— start of TASK INPUTS —

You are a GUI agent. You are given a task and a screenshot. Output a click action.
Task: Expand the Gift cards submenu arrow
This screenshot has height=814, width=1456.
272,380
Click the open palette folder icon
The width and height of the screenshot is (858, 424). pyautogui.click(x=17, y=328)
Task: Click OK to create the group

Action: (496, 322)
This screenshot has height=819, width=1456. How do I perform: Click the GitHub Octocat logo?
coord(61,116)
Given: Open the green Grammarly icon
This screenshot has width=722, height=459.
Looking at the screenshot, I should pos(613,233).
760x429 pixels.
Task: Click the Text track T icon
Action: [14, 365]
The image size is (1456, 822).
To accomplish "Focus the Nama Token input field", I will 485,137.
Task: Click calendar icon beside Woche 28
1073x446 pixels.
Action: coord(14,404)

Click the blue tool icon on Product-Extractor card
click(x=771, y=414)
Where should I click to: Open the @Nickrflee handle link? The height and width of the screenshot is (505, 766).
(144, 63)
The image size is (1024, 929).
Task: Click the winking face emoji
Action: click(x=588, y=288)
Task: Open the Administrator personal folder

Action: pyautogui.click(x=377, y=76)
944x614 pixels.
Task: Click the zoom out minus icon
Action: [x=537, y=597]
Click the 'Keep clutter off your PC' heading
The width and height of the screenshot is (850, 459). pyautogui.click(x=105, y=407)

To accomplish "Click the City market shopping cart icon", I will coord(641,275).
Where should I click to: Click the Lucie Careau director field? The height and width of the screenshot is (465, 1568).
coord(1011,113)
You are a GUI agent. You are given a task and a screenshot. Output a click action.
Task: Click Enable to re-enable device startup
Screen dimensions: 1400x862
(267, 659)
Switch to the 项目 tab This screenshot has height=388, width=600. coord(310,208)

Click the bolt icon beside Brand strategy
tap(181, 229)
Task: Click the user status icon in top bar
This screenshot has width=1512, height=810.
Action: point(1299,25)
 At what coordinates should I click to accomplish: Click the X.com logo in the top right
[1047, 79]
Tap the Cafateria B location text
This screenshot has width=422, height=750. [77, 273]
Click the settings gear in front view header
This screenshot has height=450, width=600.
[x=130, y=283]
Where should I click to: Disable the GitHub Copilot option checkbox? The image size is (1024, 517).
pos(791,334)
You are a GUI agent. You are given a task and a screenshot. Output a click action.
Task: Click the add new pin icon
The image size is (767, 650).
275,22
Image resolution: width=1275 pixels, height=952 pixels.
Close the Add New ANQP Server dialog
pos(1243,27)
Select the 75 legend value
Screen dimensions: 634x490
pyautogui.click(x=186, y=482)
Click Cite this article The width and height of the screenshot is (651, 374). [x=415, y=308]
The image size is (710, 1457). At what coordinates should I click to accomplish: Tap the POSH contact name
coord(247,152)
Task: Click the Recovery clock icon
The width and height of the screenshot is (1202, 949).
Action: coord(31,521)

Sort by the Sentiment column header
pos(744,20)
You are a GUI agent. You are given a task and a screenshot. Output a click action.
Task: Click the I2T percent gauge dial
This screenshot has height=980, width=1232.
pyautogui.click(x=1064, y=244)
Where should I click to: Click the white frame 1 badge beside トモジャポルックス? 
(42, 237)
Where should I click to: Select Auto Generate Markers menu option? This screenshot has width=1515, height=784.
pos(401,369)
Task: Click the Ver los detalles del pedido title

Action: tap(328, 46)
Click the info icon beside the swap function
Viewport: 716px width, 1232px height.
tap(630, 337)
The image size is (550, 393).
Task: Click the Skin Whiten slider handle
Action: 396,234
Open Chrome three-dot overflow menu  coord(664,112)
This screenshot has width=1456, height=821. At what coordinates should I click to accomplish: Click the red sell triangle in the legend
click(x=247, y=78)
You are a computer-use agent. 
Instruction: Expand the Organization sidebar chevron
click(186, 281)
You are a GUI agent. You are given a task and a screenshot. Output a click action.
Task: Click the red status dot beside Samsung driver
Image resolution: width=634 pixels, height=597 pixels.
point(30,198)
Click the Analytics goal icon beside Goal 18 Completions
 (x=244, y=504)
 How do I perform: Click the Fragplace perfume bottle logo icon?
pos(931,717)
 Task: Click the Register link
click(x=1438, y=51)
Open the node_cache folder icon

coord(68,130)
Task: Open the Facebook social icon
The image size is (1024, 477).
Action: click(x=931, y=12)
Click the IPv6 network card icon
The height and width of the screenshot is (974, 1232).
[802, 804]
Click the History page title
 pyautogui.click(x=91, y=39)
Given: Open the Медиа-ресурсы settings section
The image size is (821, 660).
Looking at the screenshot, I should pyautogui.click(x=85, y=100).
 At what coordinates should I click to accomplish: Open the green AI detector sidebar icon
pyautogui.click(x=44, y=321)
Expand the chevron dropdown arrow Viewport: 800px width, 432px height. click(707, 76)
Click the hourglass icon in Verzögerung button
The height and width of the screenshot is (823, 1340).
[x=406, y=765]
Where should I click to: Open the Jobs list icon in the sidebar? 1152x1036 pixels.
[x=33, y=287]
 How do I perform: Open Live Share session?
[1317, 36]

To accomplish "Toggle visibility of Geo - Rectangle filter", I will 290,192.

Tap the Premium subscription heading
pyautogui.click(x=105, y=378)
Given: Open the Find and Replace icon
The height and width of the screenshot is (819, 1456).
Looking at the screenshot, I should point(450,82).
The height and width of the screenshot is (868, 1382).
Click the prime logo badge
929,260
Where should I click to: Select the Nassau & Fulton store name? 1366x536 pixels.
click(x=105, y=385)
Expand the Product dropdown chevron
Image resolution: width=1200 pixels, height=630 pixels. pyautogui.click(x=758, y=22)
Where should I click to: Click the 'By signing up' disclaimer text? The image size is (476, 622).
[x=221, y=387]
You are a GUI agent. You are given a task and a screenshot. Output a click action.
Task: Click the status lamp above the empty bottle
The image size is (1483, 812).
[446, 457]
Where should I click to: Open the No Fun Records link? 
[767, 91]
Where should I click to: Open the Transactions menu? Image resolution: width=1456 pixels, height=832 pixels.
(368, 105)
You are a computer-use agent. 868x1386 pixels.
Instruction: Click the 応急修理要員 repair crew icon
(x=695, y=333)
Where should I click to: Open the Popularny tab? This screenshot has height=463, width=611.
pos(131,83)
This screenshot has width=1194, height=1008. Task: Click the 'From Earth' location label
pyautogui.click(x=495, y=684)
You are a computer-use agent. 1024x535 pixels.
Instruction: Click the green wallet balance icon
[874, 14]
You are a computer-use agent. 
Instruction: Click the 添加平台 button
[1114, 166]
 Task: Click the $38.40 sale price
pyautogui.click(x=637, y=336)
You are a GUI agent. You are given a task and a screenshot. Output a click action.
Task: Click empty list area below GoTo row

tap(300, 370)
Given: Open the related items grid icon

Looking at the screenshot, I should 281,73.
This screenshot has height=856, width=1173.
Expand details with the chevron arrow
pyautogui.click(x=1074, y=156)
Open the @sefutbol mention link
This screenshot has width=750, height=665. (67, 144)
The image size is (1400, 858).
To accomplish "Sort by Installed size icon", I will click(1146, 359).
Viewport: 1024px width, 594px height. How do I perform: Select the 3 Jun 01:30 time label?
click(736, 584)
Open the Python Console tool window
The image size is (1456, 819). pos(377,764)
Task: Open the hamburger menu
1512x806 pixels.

— end of TASK INPUTS —

_TASK_.
Rewrite the records above with each "GUI agent" changed to "screen assistant" and every other part left as it is.

_TASK ANSWER_.
You are a screen assistant. You are given a task and a screenshot. Output a click action.
Task: Expand the Gift cards submenu arrow
This screenshot has height=814, width=1456.
272,380
Click the open palette folder icon
The width and height of the screenshot is (858, 424). pyautogui.click(x=17, y=328)
Task: Click OK to create the group

Action: (496, 322)
This screenshot has height=819, width=1456. How do I perform: Click the GitHub Octocat logo?
coord(61,116)
Given: Open the green Grammarly icon
This screenshot has width=722, height=459.
Looking at the screenshot, I should pos(613,233).
760x429 pixels.
Task: Click the Text track T icon
Action: [14, 365]
The image size is (1456, 822).
To accomplish "Focus the Nama Token input field", I will 485,137.
Task: Click calendar icon beside Woche 28
1073x446 pixels.
Action: coord(14,404)

Click the blue tool icon on Product-Extractor card
click(x=771, y=414)
Where should I click to: Open the @Nickrflee handle link? The height and width of the screenshot is (505, 766).
(144, 63)
The image size is (1024, 929).
Task: Click the winking face emoji
Action: click(x=588, y=288)
Task: Open the Administrator personal folder

Action: pyautogui.click(x=377, y=76)
944x614 pixels.
Task: Click the zoom out minus icon
Action: [x=537, y=597]
Click the 'Keep clutter off your PC' heading
The width and height of the screenshot is (850, 459). pyautogui.click(x=105, y=407)

To accomplish "Click the City market shopping cart icon", I will coord(641,275).
Where should I click to: Click the Lucie Careau director field? The height and width of the screenshot is (465, 1568).
coord(1011,113)
You are a screen assistant. You are given a task and a screenshot. Output a click action.
Task: Click Enable to re-enable device startup
Screen dimensions: 1400x862
(267, 659)
Switch to the 项目 tab This screenshot has height=388, width=600. coord(310,208)

Click the bolt icon beside Brand strategy
tap(181, 229)
Task: Click the user status icon in top bar
This screenshot has width=1512, height=810.
Action: point(1299,25)
 At what coordinates should I click to accomplish: Click the X.com logo in the top right
[1047, 79]
Tap the Cafateria B location text
This screenshot has width=422, height=750. [77, 273]
Click the settings gear in front view header
This screenshot has height=450, width=600.
[x=130, y=283]
Where should I click to: Disable the GitHub Copilot option checkbox? The image size is (1024, 517).
pos(791,334)
You are a screen assistant. You are given a task and a screenshot. Output a click action.
Task: Click the add new pin icon
The image size is (767, 650).
275,22
Image resolution: width=1275 pixels, height=952 pixels.
Close the Add New ANQP Server dialog
pos(1243,27)
Select the 75 legend value
Screen dimensions: 634x490
pyautogui.click(x=186, y=482)
Click Cite this article The width and height of the screenshot is (651, 374). [x=415, y=308]
The image size is (710, 1457). At what coordinates should I click to accomplish: Tap the POSH contact name
coord(247,152)
Task: Click the Recovery clock icon
The width and height of the screenshot is (1202, 949).
Action: coord(31,521)

Sort by the Sentiment column header
pos(744,20)
You are a screen assistant. You are given a task and a screenshot. Output a click action.
Task: Click the I2T percent gauge dial
This screenshot has height=980, width=1232.
pyautogui.click(x=1064, y=244)
Where should I click to: Click the white frame 1 badge beside トモジャポルックス? 
(42, 237)
Where should I click to: Select Auto Generate Markers menu option? This screenshot has width=1515, height=784.
pos(401,369)
Task: Click the Ver los detalles del pedido title

Action: tap(328, 46)
Click the info icon beside the swap function
Viewport: 716px width, 1232px height.
tap(630, 337)
The image size is (550, 393).
Task: Click the Skin Whiten slider handle
Action: 396,234
Open Chrome three-dot overflow menu  coord(664,112)
This screenshot has width=1456, height=821. At what coordinates should I click to accomplish: Click the red sell triangle in the legend
click(x=247, y=78)
You are a computer-use agent. 
Instruction: Expand the Organization sidebar chevron
click(186, 281)
You are a screen assistant. You are given a task and a screenshot. Output a click action.
Task: Click the red status dot beside Samsung driver
Image resolution: width=634 pixels, height=597 pixels.
point(30,198)
Click the Analytics goal icon beside Goal 18 Completions
 (x=244, y=504)
 How do I perform: Click the Fragplace perfume bottle logo icon?
pos(931,717)
 Task: Click the Register link
click(x=1438, y=51)
Open the node_cache folder icon

coord(68,130)
Task: Open the Facebook social icon
The image size is (1024, 477).
Action: click(x=931, y=12)
Click the IPv6 network card icon
The height and width of the screenshot is (974, 1232).
[802, 804]
Click the History page title
 pyautogui.click(x=91, y=39)
Given: Open the Медиа-ресурсы settings section
The image size is (821, 660).
Looking at the screenshot, I should pyautogui.click(x=85, y=100).
 At what coordinates should I click to accomplish: Open the green AI detector sidebar icon
pyautogui.click(x=44, y=321)
Expand the chevron dropdown arrow Viewport: 800px width, 432px height. click(707, 76)
Click the hourglass icon in Verzögerung button
The height and width of the screenshot is (823, 1340).
[x=406, y=765]
Where should I click to: Open the Jobs list icon in the sidebar? 1152x1036 pixels.
[x=33, y=287]
 How do I perform: Open Live Share session?
[1317, 36]

To accomplish "Toggle visibility of Geo - Rectangle filter", I will 290,192.

Tap the Premium subscription heading
pyautogui.click(x=105, y=378)
Given: Open the Find and Replace icon
The height and width of the screenshot is (819, 1456).
Looking at the screenshot, I should point(450,82).
The height and width of the screenshot is (868, 1382).
Click the prime logo badge
929,260
Where should I click to: Select the Nassau & Fulton store name? 1366x536 pixels.
click(x=105, y=385)
Expand the Product dropdown chevron
Image resolution: width=1200 pixels, height=630 pixels. pyautogui.click(x=758, y=22)
Where should I click to: Click the 'By signing up' disclaimer text? The image size is (476, 622).
[x=221, y=387]
You are a screen assistant. You are given a task and a screenshot. Output a click action.
Task: Click the status lamp above the empty bottle
The image size is (1483, 812).
[446, 457]
Where should I click to: Open the No Fun Records link? 
[767, 91]
Where should I click to: Open the Transactions menu? Image resolution: width=1456 pixels, height=832 pixels.
(368, 105)
You are a computer-use agent. 868x1386 pixels.
Instruction: Click the 応急修理要員 repair crew icon
(x=695, y=333)
Where should I click to: Open the Popularny tab? This screenshot has height=463, width=611.
pos(131,83)
This screenshot has width=1194, height=1008. Task: Click the 'From Earth' location label
pyautogui.click(x=495, y=684)
You are a computer-use agent. 1024x535 pixels.
Instruction: Click the green wallet balance icon
[874, 14]
You are a computer-use agent. 
Instruction: Click the 添加平台 button
[1114, 166]
 Task: Click the $38.40 sale price
pyautogui.click(x=637, y=336)
You are a screen assistant. You are given a task and a screenshot. Output a click action.
Task: Click empty list area below GoTo row

tap(300, 370)
Given: Open the related items grid icon

Looking at the screenshot, I should 281,73.
This screenshot has height=856, width=1173.
Expand details with the chevron arrow
pyautogui.click(x=1074, y=156)
Open the @sefutbol mention link
This screenshot has width=750, height=665. (67, 144)
The image size is (1400, 858).
To accomplish "Sort by Installed size icon", I will click(1146, 359).
Viewport: 1024px width, 594px height. How do I perform: Select the 3 Jun 01:30 time label?
click(736, 584)
Open the Python Console tool window
The image size is (1456, 819). pos(377,764)
Task: Open the hamburger menu
1512x806 pixels.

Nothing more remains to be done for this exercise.